Document excerpt:
════════════════════

Where I am going with this is that morph breeders will absolutely cram down everyone's throat the 'next big thing' to generate a cult fan club and then they can sell anything at an inflated price because everyone wants to be cool. With so many purists keeping quite there is rarely any attention on uncommon species and nobody knows or cares about them. I think if people start talking about them and drawing attention back to them a lot of things could easily take off! 

For instance I recently posted on a public Facebook page I'd hatched a baby Burtons. I kid you not I had about ten people message me wanting to buy some, one of which was asking in behalf of a zoo. 

I think people need to get inspired to want an animal. The sad reality is Facebook (which is where morphs really develop cult followings) dictates that for most of this generation as very few of them will ever actually get out and herp to see wild animals.

Also, two cents on Americans and ball pythons. I'm on an American Facebook group where an admin buys wild type ball pythons nobody wants to live feed to his cobra. The American hobby is about a million times more disgusting than Australia. 

Sent from my HTC_0P6B6 using Tapatalk


----------



## Nero Egernia (Jan 30, 2017)

WeirdzandBeardz said:


> A lot of people with collections of purists animals and locales keep to themselves, for two reasons I believe - 1) They don't want to get robbed! 2) They don't want to get swamped with scummy new hobbiest wanting a cheap deal on a finiky species.

════════════════════

Entries shown:
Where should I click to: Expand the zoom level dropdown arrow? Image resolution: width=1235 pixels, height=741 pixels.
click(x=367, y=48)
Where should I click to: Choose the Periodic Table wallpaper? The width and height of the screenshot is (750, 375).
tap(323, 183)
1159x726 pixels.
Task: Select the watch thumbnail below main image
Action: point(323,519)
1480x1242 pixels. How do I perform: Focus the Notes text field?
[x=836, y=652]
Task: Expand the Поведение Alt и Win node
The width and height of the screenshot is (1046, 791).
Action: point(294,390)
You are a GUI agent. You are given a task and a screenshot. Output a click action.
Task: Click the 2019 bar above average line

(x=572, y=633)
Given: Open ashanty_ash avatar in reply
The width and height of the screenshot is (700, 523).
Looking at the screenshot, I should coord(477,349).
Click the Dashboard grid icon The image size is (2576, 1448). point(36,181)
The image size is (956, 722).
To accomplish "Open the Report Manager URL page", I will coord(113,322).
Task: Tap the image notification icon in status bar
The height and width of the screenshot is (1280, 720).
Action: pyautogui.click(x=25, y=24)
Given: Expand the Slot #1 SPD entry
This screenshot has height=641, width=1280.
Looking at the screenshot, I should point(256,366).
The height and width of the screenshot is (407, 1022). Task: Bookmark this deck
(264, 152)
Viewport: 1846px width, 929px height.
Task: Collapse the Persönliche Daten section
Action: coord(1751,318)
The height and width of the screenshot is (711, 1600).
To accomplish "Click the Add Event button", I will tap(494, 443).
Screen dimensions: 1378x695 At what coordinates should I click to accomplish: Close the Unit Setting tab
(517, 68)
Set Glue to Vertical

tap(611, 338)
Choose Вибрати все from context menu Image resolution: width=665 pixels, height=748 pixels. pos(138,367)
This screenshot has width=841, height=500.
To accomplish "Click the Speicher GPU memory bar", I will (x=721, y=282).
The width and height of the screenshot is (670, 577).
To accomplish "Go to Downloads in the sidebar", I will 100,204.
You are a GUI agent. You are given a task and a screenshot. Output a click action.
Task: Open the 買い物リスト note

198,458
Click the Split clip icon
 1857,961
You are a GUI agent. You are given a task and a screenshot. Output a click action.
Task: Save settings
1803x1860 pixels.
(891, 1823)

════════════════════

Challenges:
1 – According to the forum thread on reptile keeping, why does Facebook decide what animals most of this generation want?
2 – Reproduce the passage from the forum thread on reptile keeping, starting with "Sent from my" and going on through "a finiky species.".
3 – Translate this sentence from the forum thread on reptile keeping into Spanish: "I think people need to get inspired to want an animal."

Answers to the exercises:
1 – Very few people of this generation will ever go out and herp to see wild animals. Their sense of which animals to want therefore comes from Facebook, which is where morphs really develop cult followings.

2 –
Sent from my HTC_0P6B6 using Tapatalk


----------



## Nero Egernia (Jan 30, 2017)

WeirdzandBeardz said:


> A lot of people with collections of purists animals and locales keep to themselves, for two reasons I believe - 1) They don't want to get robbed! 2) They don't want to get swamped with scummy new hobbiest wanting a cheap deal on a finiky species.

3 – Creo que la gente necesita inspirarse para querer un animal.